Stored dataset items
####

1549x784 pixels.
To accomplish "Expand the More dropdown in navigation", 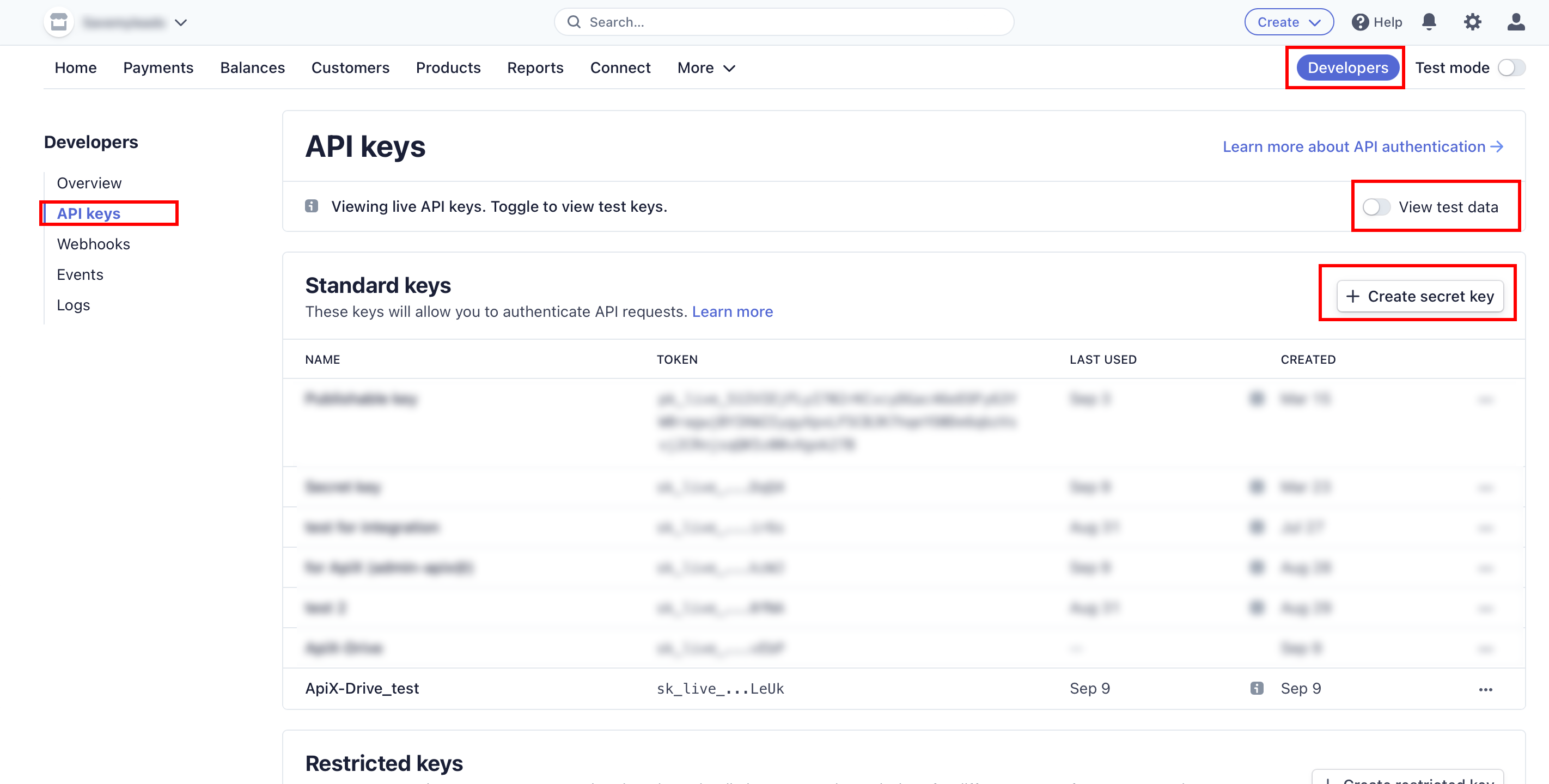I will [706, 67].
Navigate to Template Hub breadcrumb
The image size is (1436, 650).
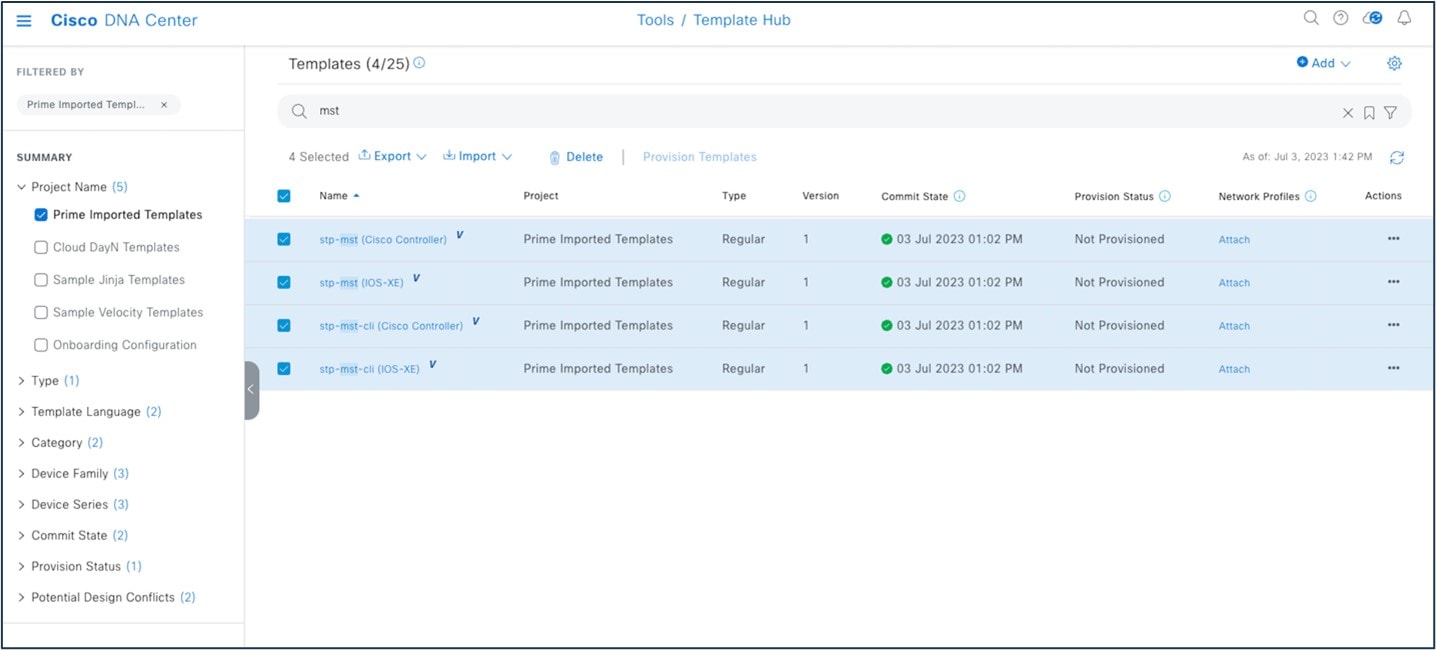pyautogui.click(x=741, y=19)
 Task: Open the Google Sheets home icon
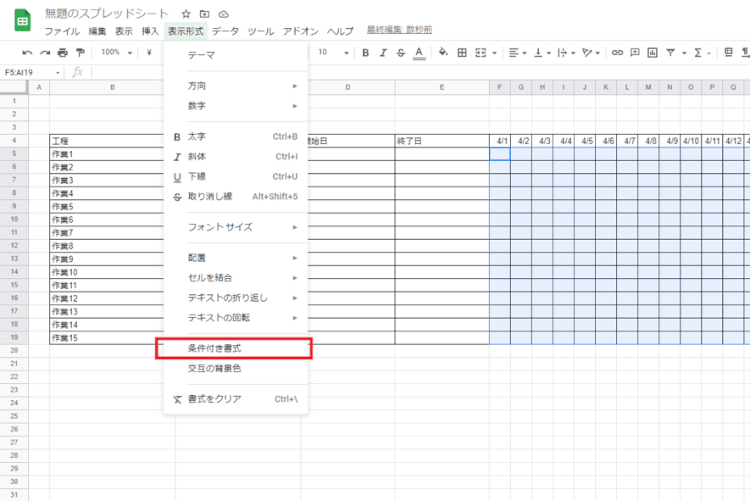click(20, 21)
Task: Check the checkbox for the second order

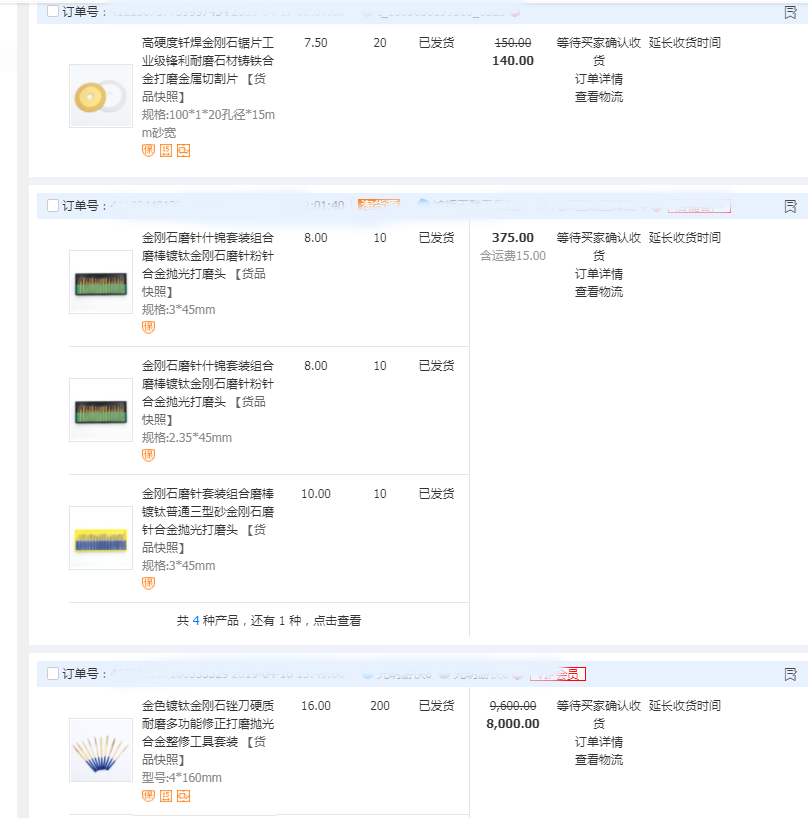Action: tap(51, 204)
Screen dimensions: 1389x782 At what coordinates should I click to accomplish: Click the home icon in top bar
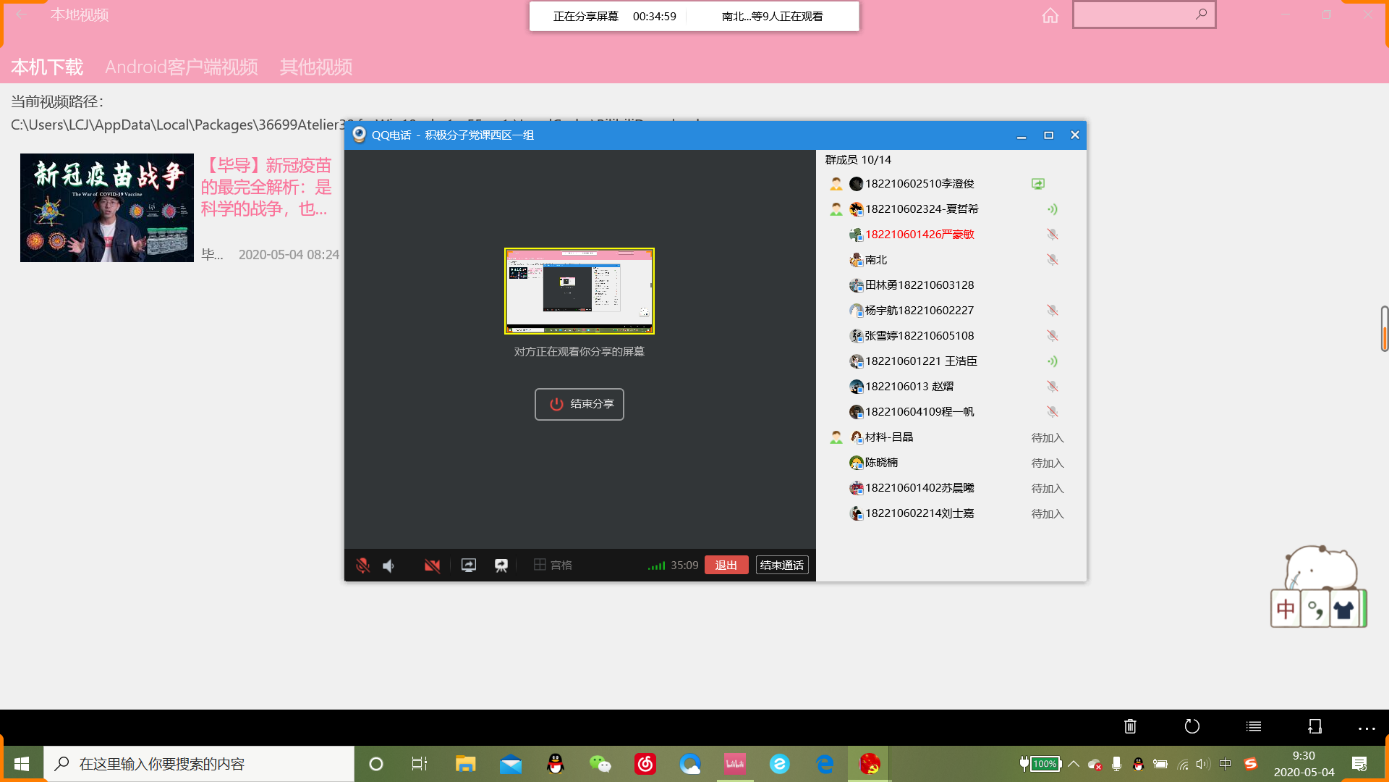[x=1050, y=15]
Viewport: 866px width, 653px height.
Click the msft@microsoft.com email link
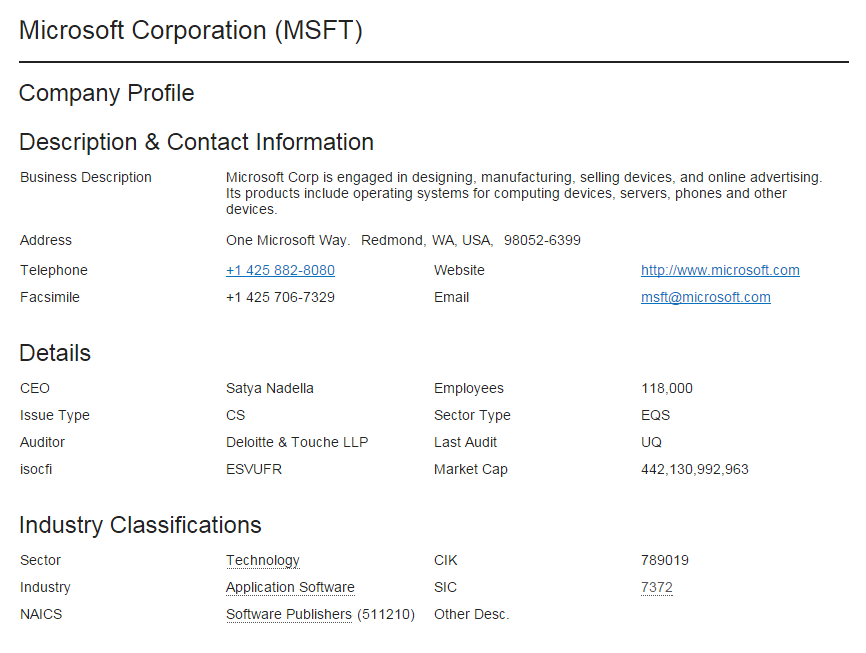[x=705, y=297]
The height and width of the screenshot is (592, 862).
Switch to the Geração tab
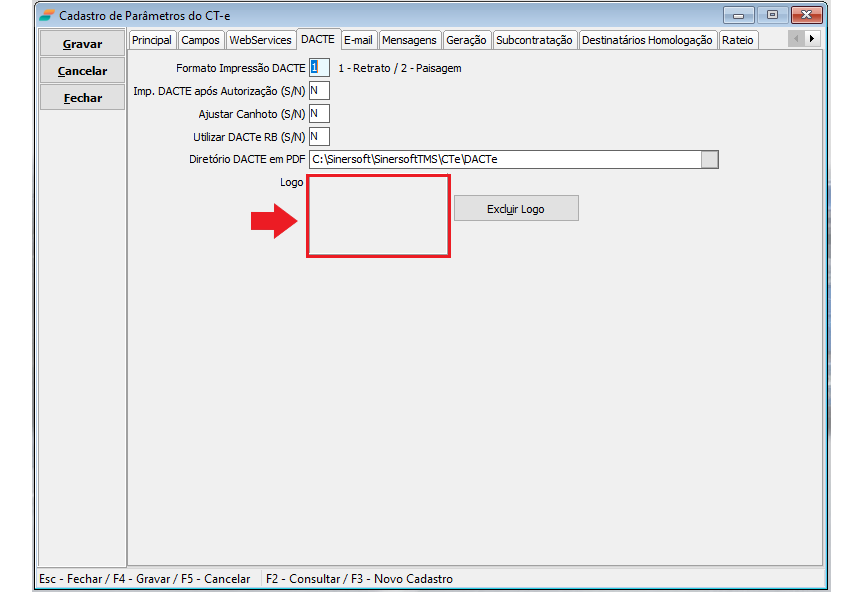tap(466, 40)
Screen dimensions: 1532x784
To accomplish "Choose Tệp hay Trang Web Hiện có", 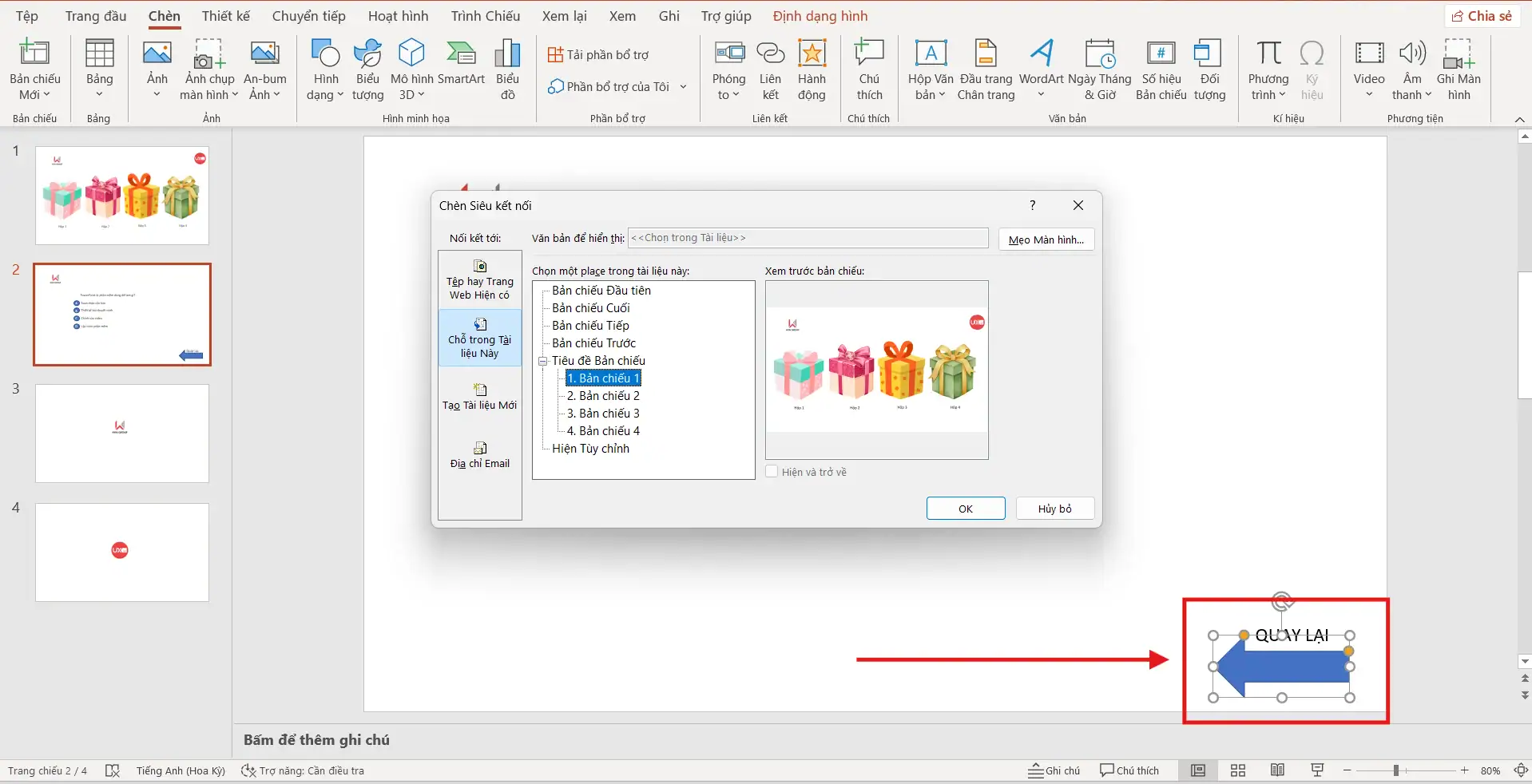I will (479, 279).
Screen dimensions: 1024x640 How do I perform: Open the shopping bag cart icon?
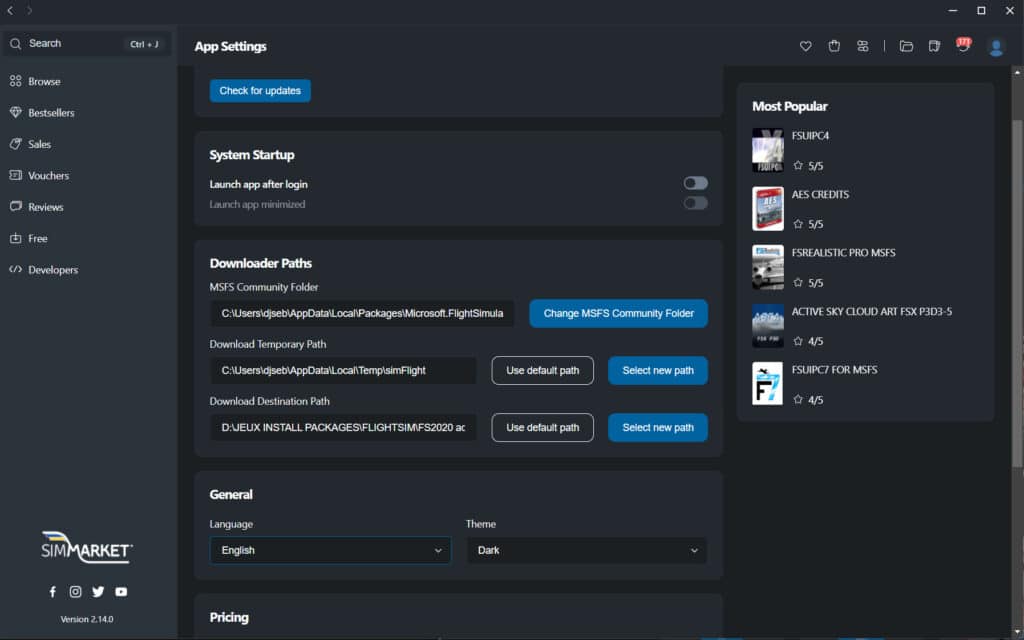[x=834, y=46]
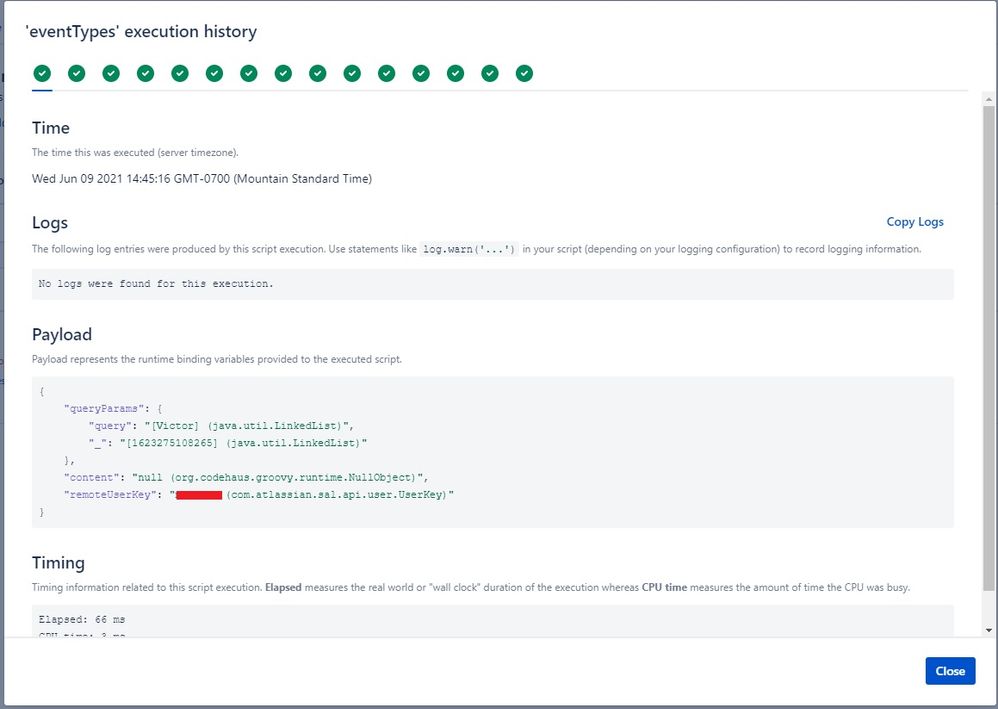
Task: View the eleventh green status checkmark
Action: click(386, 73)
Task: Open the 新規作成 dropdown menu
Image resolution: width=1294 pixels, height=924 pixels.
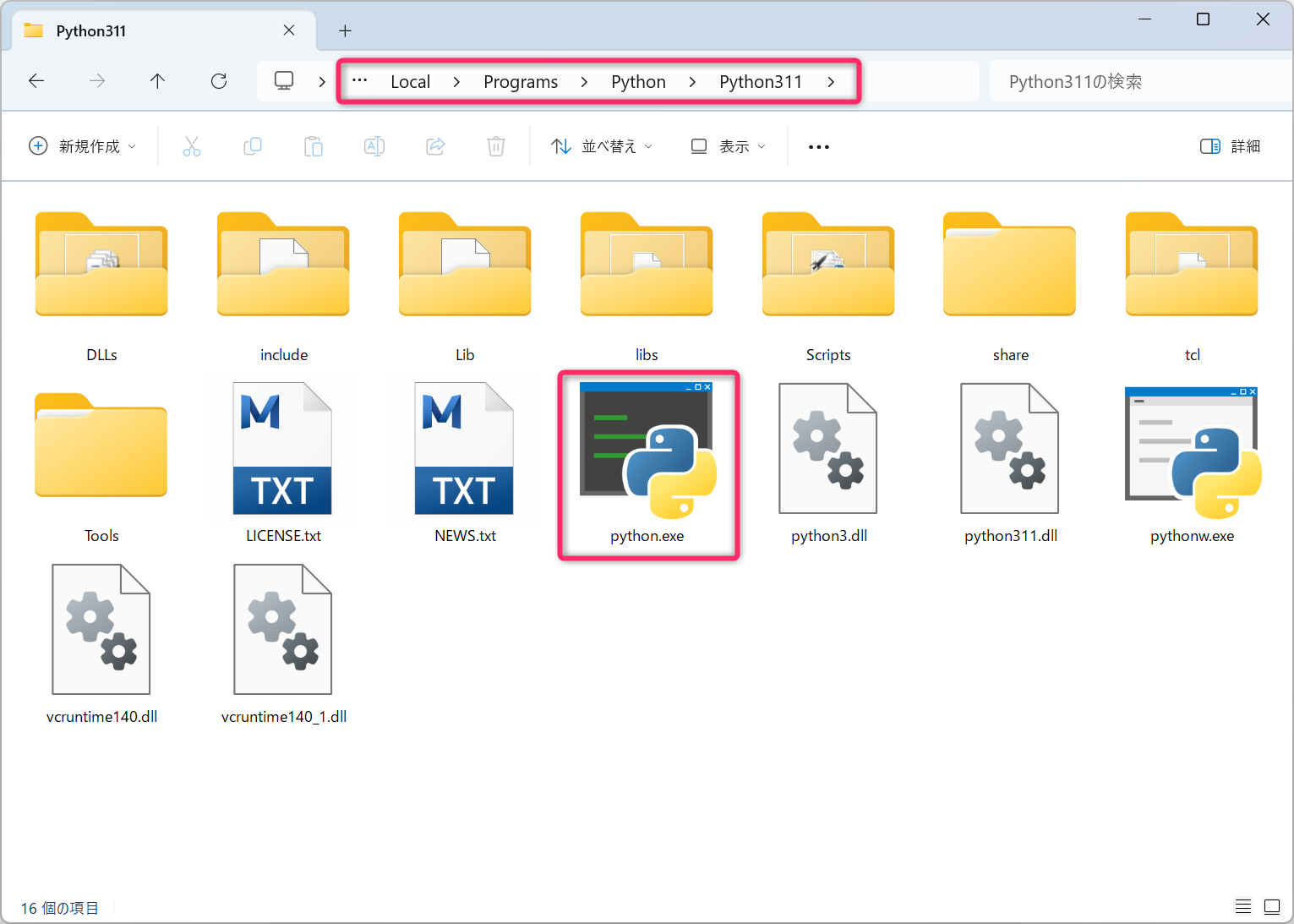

####

▶ [Prompt]: Go through the entries above and tally each line that has the word "height"; reply with the tally and nothing else.

▶ [Solution to this exercise]: 3